Nous avons proposé au PNR de saisir la Cada, qui, rappelons-le, est une autorité administrative indépendante, aux fins d'établir l’illégalité du refus de communication du PSG par le CNPF. Dans notre saisine, nous référant à l'arrêt du Conseil d'État, nous avons raisonné par analogie entre forêt publique et forêt privée. À ce stade nous demeurions inquiets car, par manque cruel de personnel, les avis de la Cada se font généralement attendre de longs mois... Le 14 décembre 2023, la Cada a pourtant rendu un avis qui reprend quasi mot à mot l’argumentation du PNR et elle a fait évoluer pour elle-même sa doctrine en se prononçant pour la communicabilité des éléments environnementaux des plans simples de gestion (voir encadré).

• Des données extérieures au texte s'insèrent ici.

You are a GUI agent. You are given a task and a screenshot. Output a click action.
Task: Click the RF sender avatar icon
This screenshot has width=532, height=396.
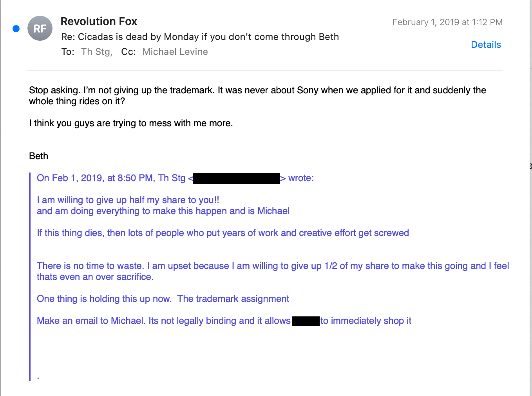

Mais cette position nouvelle n'est pas une décision de justice, ni un acte contraignant juridiquement et n'a que la valeur d'un avis, la Cada étant une autorité administrative indépendante mais dépourvue de pouvoir réglementaire. Toutefois c'est un succès important qui a permis au président du PNR d'aussitôt réclamer à nouveau les éléments refusés par le CNPF. Malheureusement celui-ci a refusé à nouveau de transmettre le PSG, sous un prétexte assez cocasse : car le PSG se caractériserait, je cite, par son « enchevêtrement » ! Si tel est le cas, à qui imputer cet embrouillamini, sinon à ceux qui ont élaboré puis agréé le PSG ?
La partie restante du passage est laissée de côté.